According to Iraq's High Commission for Human Rights, an estimated 110,000 people in Basra province have contracted waterborne diseases (including diarrhea and cholera) from August through October. The Norwegian Refugee Council (NRC) anticipates that this figure could increase by 277,000 in the coming months. According to local sources, the current outbreaks have been caused by the contamination of the Basra's municipal water supply with refuse and waste following weeks of protests and strikes.
Cholera, an infectious disease caused by the Vibrio cholerae bacterium, is typically spread via infected water supplies and induces acute diarrhea leading to severe dehydration, frequently resulting in death. The risk of death is greatest among people with compromised immune systems, such as malnourished children or those living with HIV. However, even among healthy adults, cholera can be fatal within a matter of hours.
On September 7 protesters set fire to several government buildings, including the Iranian Consulate, the provincial government building, and the Asa'ib Ahl al-Haq group headquarters. While the scale of protests has decreased in recent weeks, demonstrations continue to be held. According to Iraq's Independent High Commission for Human Rights, protests in Basra have left at least a dozen people dead and nearly 100 others wounded since September 1.

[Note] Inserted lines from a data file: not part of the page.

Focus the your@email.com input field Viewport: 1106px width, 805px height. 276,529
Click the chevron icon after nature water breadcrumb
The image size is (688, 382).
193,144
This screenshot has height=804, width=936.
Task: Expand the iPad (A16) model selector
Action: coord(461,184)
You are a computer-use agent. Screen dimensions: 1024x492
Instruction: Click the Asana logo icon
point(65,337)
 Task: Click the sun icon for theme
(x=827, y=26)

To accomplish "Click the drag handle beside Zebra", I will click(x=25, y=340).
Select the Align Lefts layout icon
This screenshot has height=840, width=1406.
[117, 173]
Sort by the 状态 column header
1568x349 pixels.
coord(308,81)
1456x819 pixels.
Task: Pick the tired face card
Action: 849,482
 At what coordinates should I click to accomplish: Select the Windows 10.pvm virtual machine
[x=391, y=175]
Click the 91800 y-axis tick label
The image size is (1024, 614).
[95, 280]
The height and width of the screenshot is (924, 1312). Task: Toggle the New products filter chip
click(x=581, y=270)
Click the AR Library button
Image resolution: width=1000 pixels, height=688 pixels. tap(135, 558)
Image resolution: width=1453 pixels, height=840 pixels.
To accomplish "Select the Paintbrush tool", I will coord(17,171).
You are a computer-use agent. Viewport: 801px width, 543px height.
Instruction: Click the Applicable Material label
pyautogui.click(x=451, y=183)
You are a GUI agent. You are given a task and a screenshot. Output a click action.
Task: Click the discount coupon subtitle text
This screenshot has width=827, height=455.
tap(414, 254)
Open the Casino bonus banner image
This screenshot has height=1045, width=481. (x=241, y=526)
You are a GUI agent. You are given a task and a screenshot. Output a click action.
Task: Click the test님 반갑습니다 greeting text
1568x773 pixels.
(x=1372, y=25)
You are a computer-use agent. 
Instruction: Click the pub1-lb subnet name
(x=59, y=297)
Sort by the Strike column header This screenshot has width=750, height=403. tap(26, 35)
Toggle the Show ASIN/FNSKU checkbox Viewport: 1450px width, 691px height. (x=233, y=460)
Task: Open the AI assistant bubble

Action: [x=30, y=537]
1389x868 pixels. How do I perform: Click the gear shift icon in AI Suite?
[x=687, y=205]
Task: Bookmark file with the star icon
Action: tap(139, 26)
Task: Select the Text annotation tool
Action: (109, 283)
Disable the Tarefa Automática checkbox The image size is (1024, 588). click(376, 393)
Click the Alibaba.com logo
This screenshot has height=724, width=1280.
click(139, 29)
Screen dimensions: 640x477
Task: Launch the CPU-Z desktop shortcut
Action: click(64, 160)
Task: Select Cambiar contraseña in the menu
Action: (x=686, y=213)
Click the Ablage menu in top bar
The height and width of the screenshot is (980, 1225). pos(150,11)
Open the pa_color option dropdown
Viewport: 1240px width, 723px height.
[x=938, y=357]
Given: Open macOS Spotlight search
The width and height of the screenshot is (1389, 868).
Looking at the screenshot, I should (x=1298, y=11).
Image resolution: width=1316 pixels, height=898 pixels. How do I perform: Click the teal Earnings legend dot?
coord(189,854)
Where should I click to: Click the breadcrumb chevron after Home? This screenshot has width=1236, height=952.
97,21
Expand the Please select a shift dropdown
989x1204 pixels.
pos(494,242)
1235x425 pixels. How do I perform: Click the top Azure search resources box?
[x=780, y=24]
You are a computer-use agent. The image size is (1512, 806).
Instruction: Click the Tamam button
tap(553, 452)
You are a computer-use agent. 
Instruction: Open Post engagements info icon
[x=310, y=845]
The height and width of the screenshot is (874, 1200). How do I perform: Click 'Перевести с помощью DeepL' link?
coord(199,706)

To reduce the risk of contracting waterborne diseases, wash hands regularly, drink only bottled or purified water, and avoid eating raw or undercooked foods. Individuals who believe they may have contracted cholera or other waterborne diseases should seek immediate medical attention.
On a separate note, the security environment in Iraq remains complex. Although travel is possible in some areas with proper security protocols in place, other areas should be considered strictly off-limits. Professional security advice and support should be sought prior to all travel.